• [Exercise aim]
The copy must run from the first line of the entries below through the line containing "Click the helloWorldCall test suite name", restated word for word, with pictures left out.

##### Recorded data

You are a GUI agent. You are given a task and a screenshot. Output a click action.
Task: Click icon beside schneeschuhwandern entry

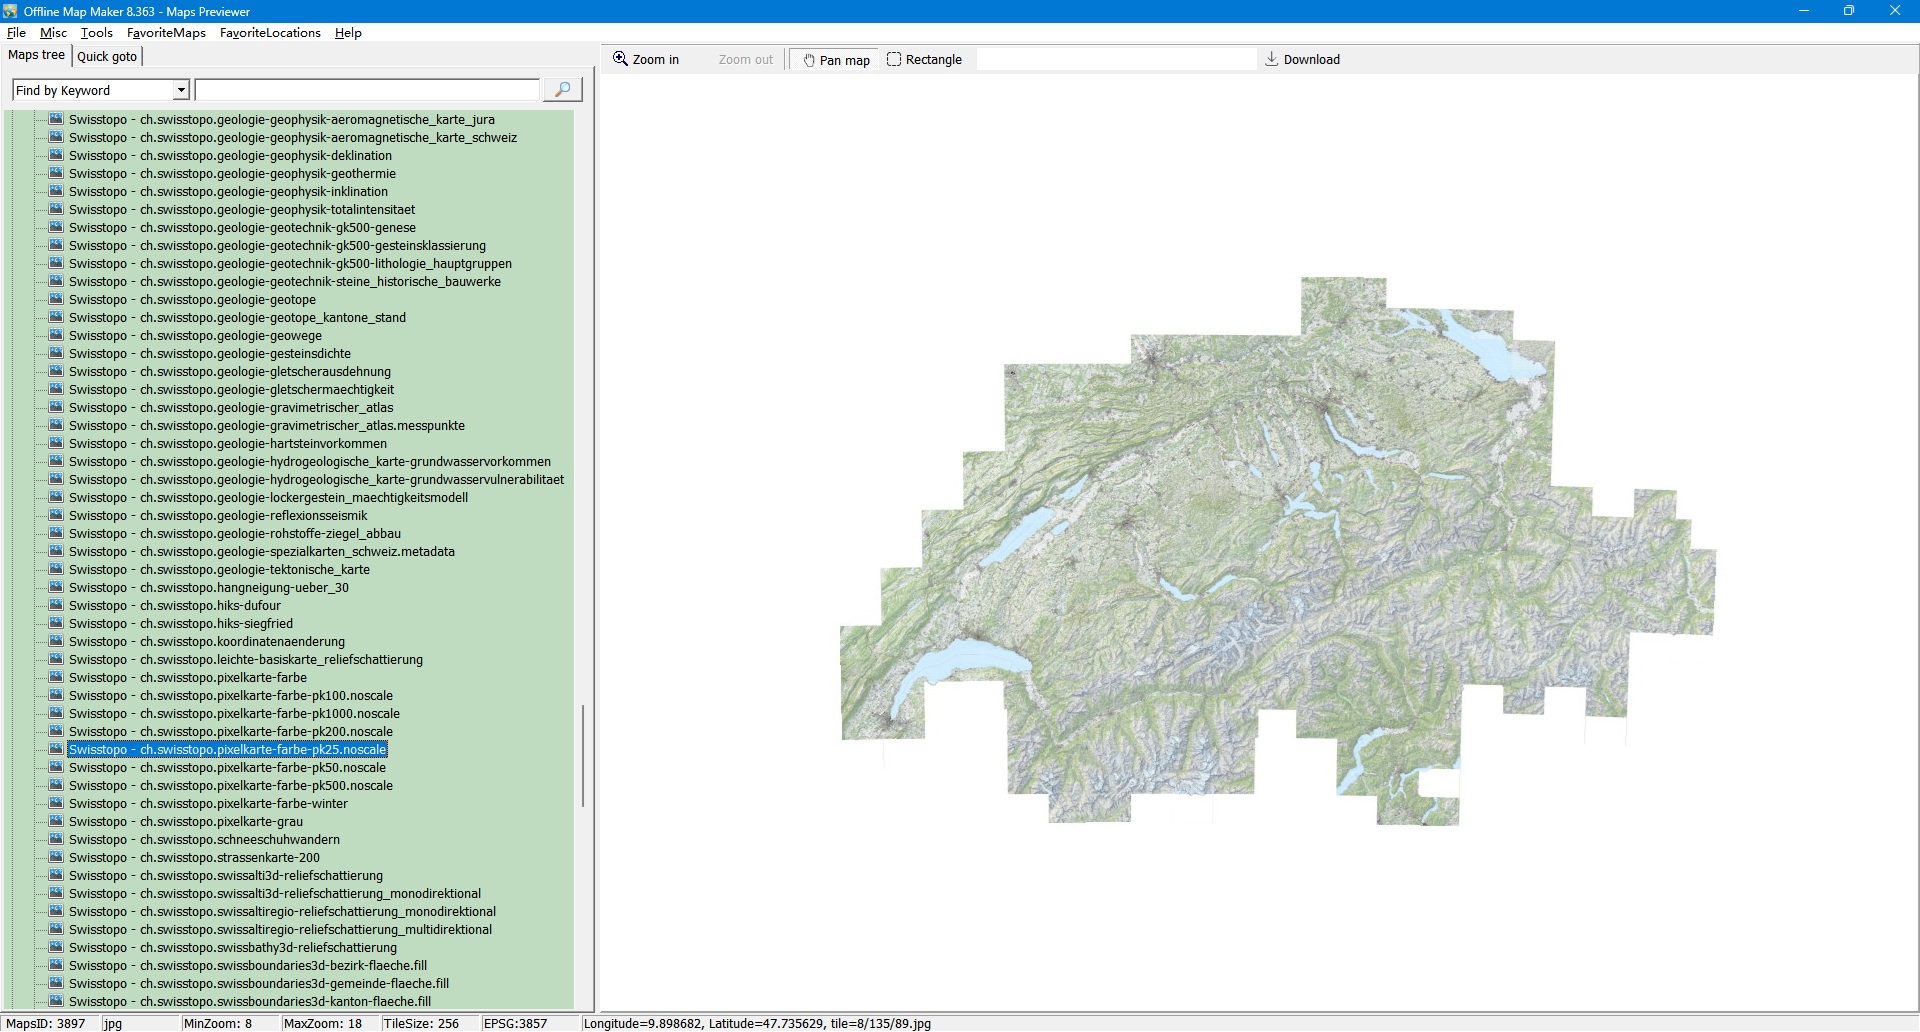56,839
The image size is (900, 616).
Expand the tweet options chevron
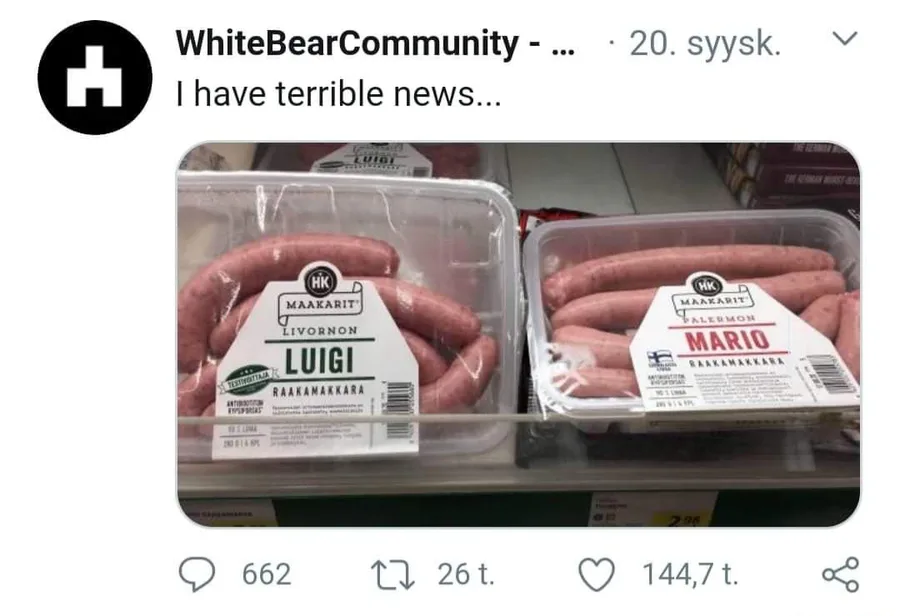pos(845,39)
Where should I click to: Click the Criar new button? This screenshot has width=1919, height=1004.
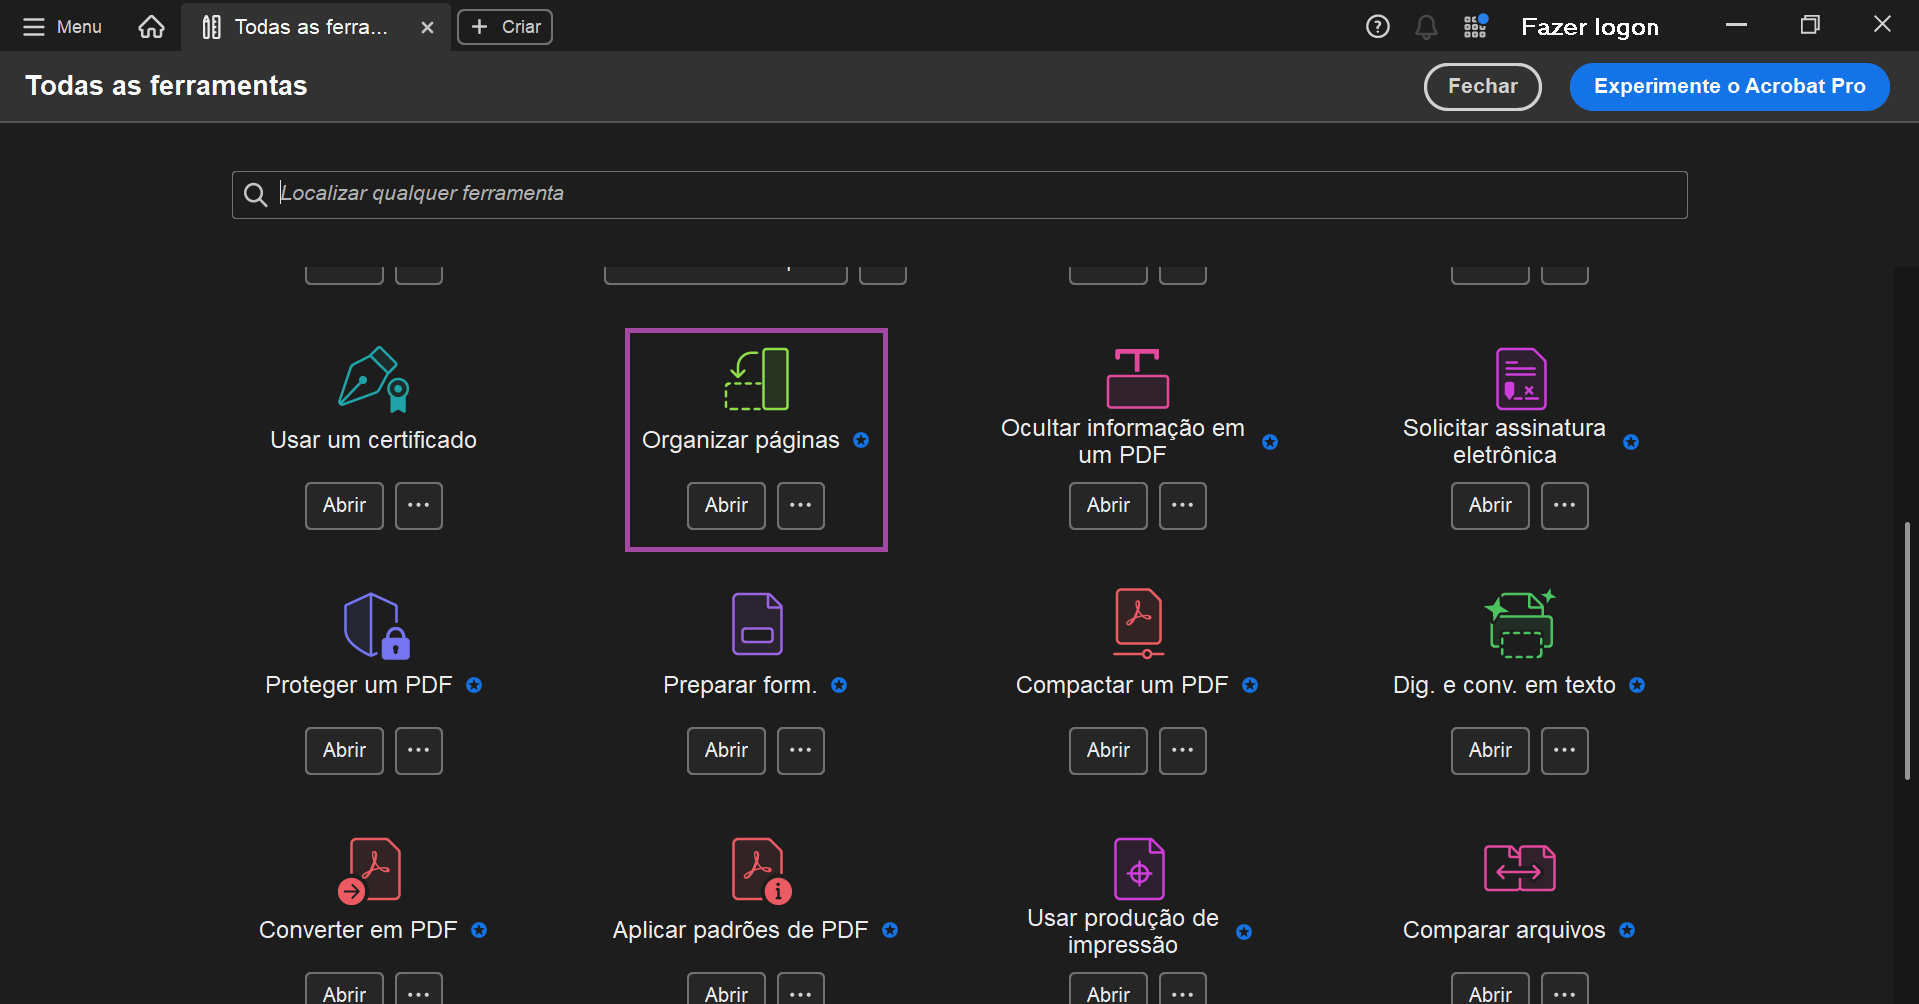tap(505, 27)
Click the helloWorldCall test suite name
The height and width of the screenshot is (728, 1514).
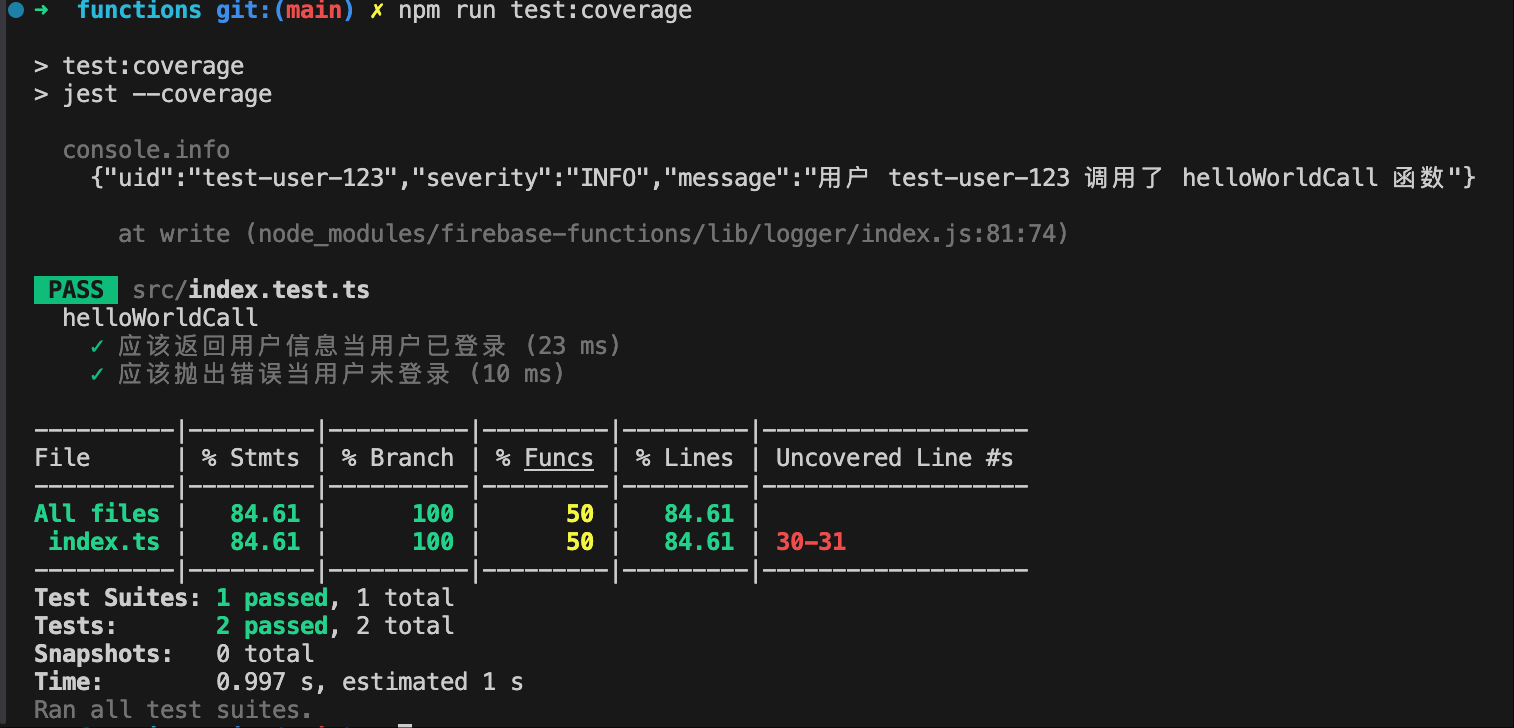pyautogui.click(x=160, y=318)
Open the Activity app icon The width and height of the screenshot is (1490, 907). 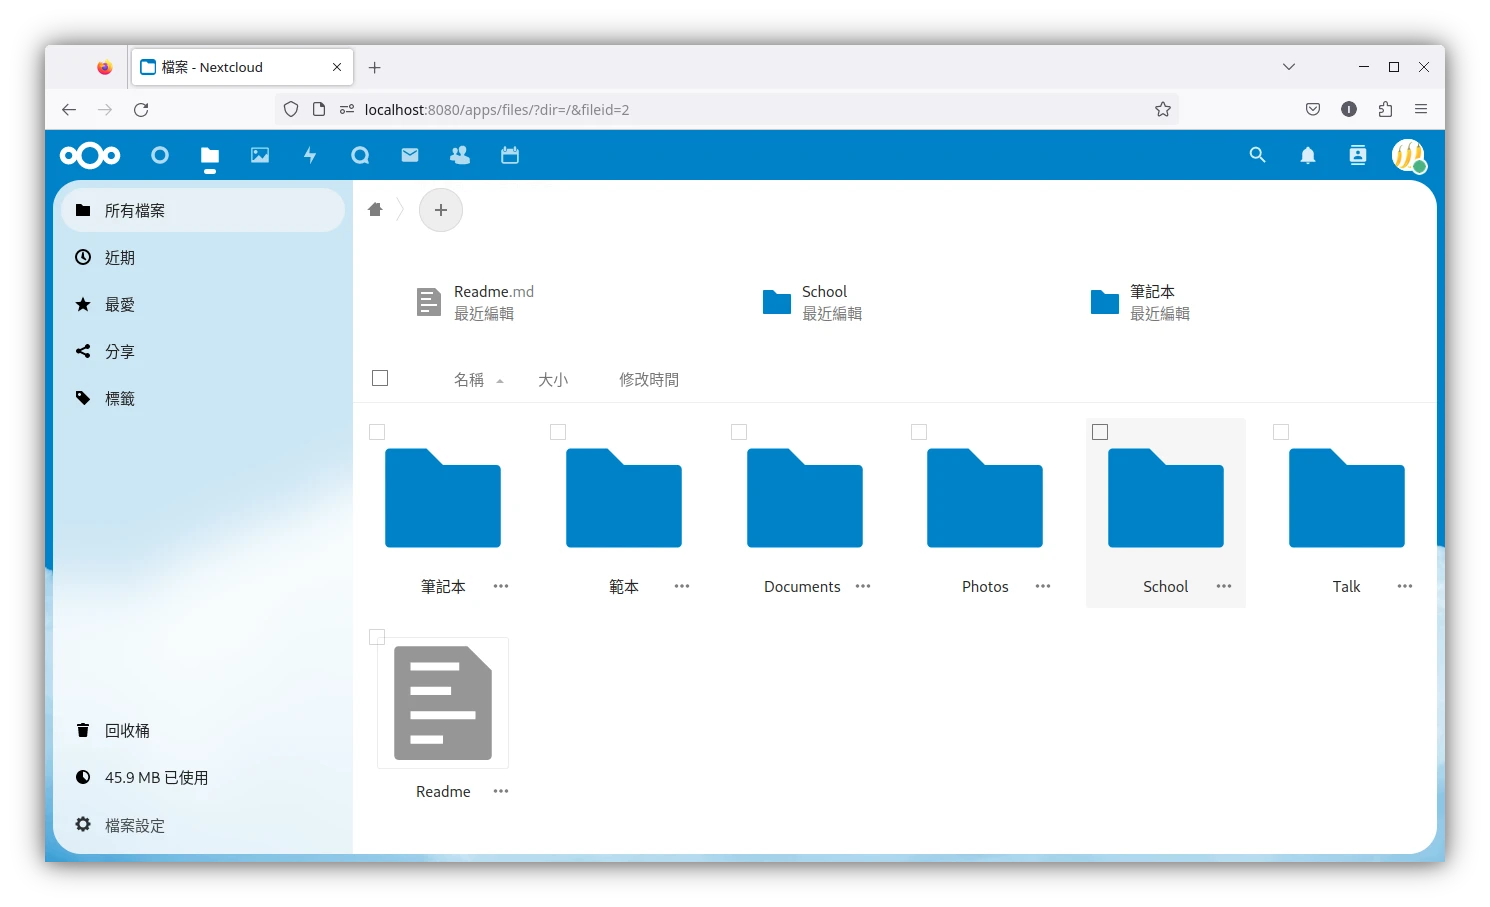click(x=310, y=155)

##########

• [Your solution]
You are a GUI agent. You are given a task and a screenshot. Output a click action.
Task: Click icon beside schneeschuhwandern entry

56,839
The image size is (900, 616).
Expand the tweet options chevron
pos(845,39)
Where should I click to: Click the Criar new button? This screenshot has width=1919, height=1004.
tap(505, 27)
Click the helloWorldCall test suite name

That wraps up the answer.